### [Records to process]

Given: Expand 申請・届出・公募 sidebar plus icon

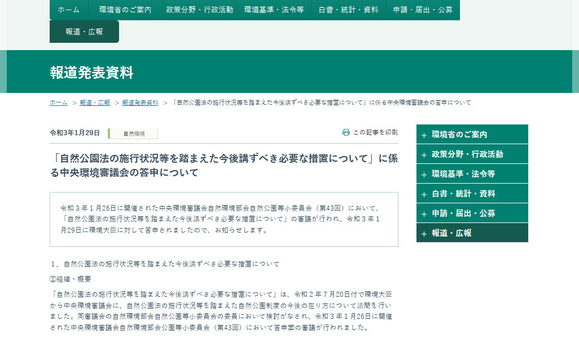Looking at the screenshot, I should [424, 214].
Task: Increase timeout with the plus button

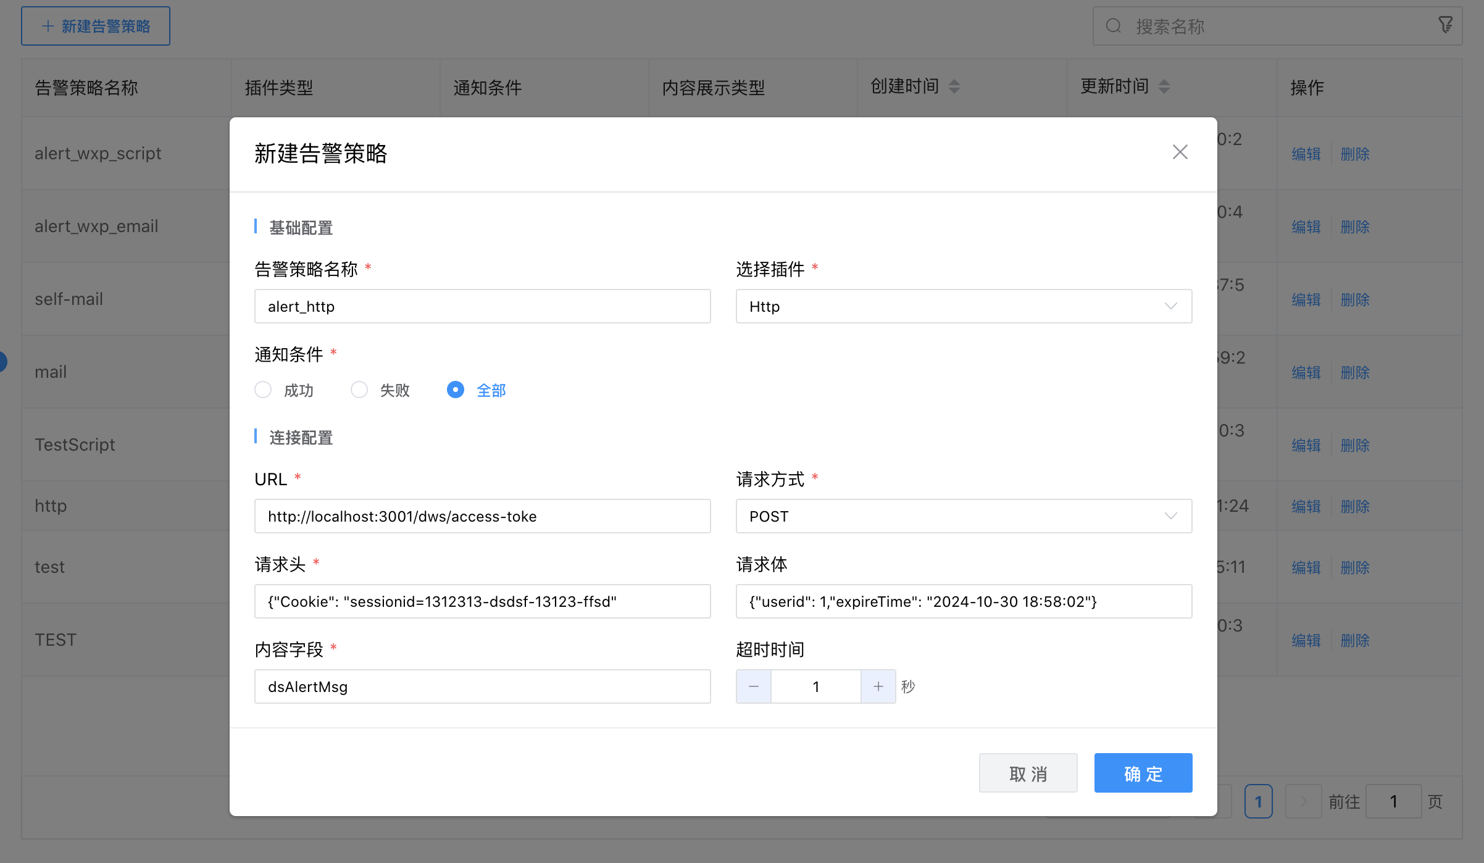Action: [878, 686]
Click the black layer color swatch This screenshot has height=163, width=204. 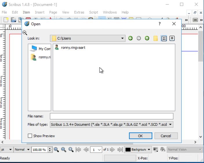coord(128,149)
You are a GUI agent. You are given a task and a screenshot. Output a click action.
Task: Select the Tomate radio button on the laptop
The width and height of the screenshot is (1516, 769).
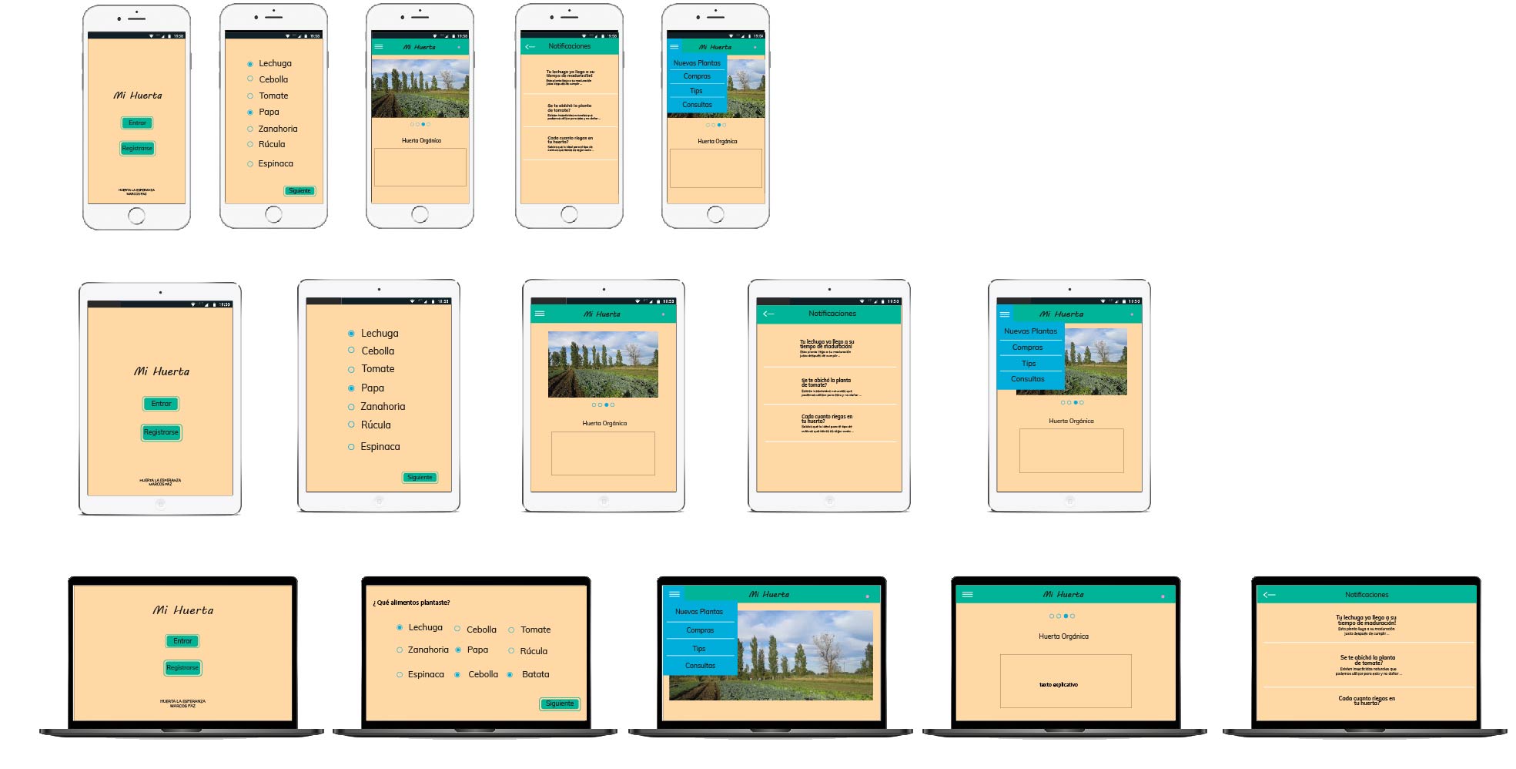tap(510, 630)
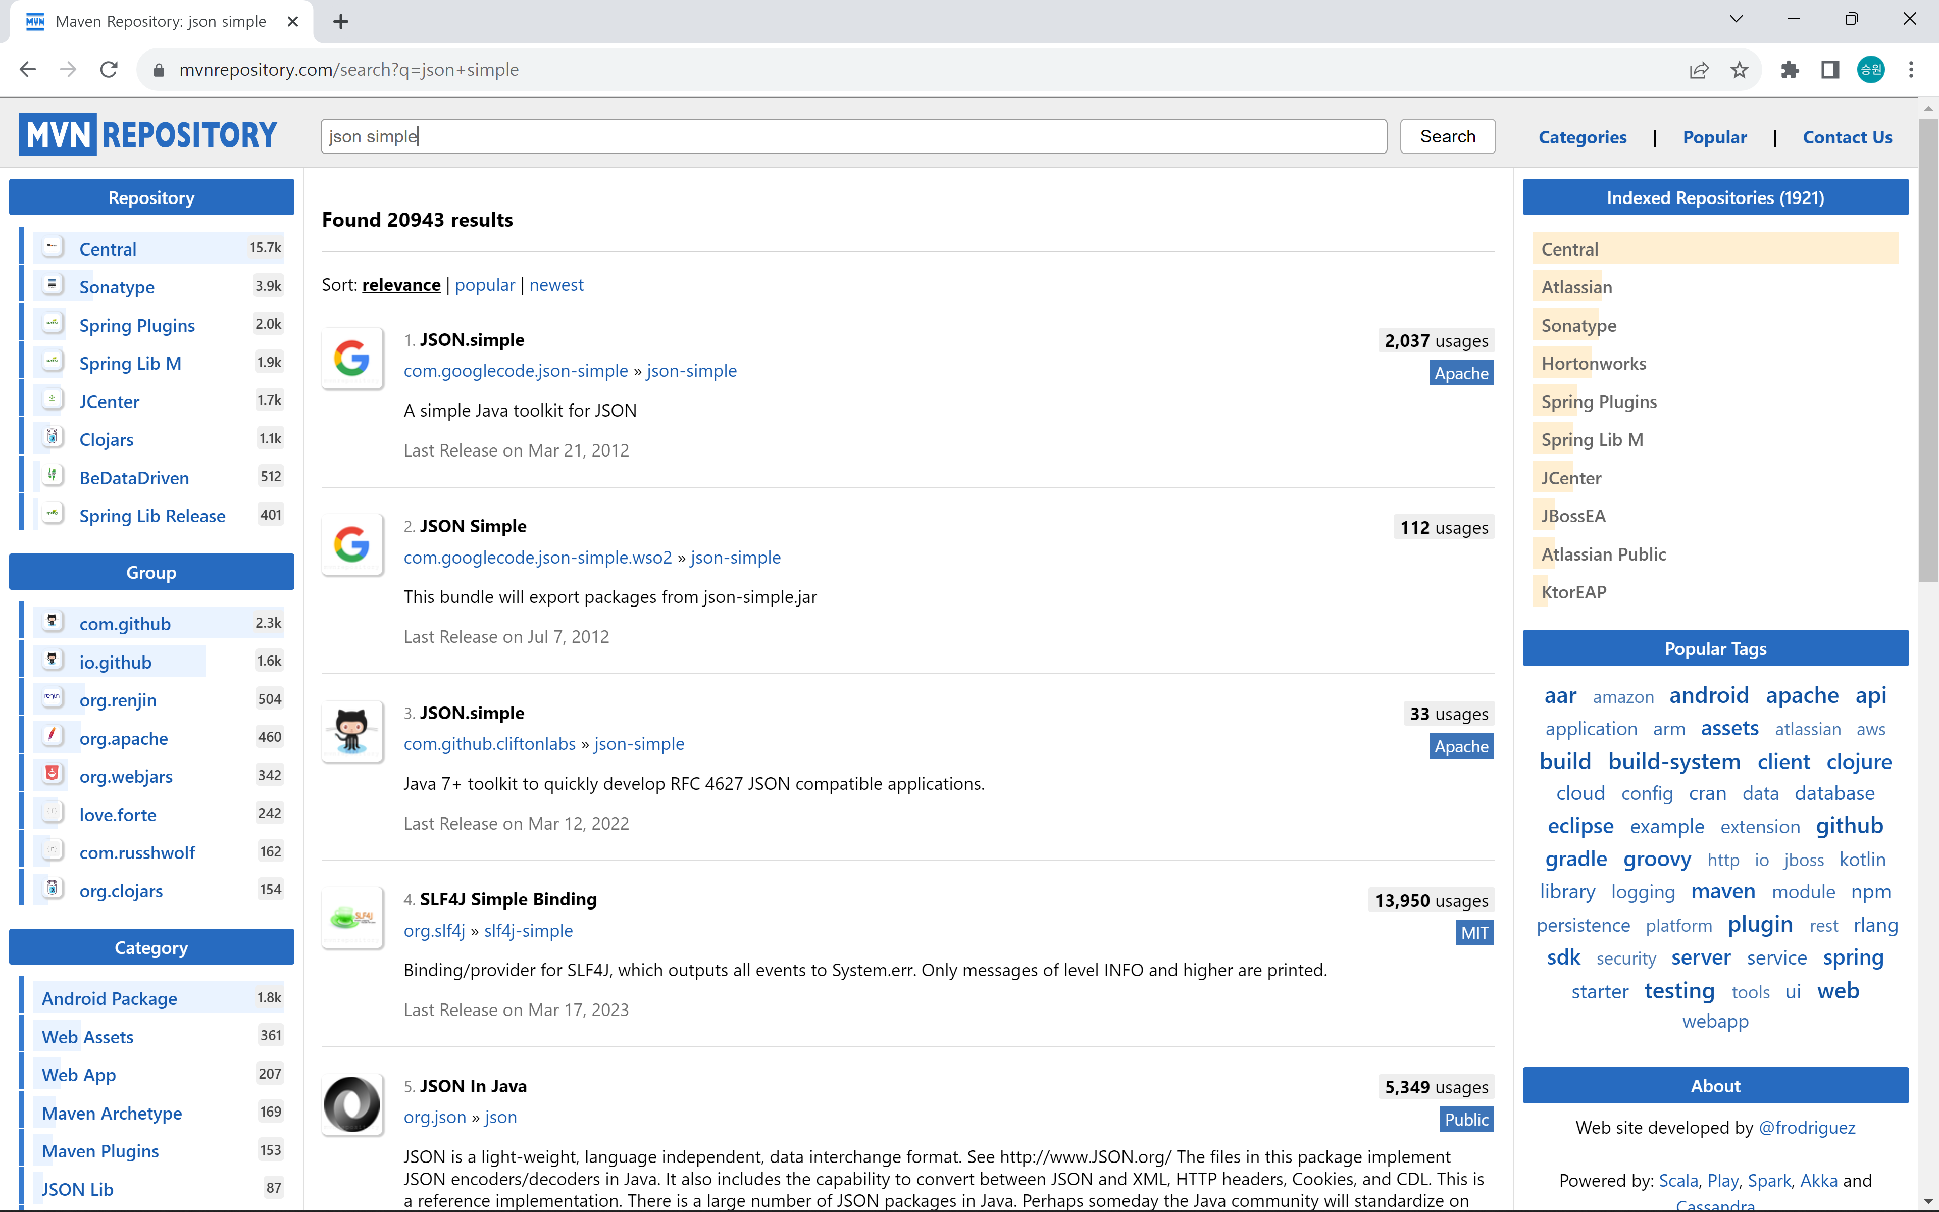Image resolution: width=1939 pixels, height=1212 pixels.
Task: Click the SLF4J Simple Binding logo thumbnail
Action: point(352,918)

### [Job]
Retype the listing from the line that contains "You are a GUI" through the end of the listing, including both ends and leaving out the pictures.

### [Complete answer]
You are a GUI agent. You are given a task and a screenshot. Output a click action.
Task: Select the Tomate radio button on the laptop
The width and height of the screenshot is (1516, 769).
tap(510, 630)
Image resolution: width=1939 pixels, height=1212 pixels.
Task: Click the SLF4J Simple Binding logo thumbnail
Action: point(352,918)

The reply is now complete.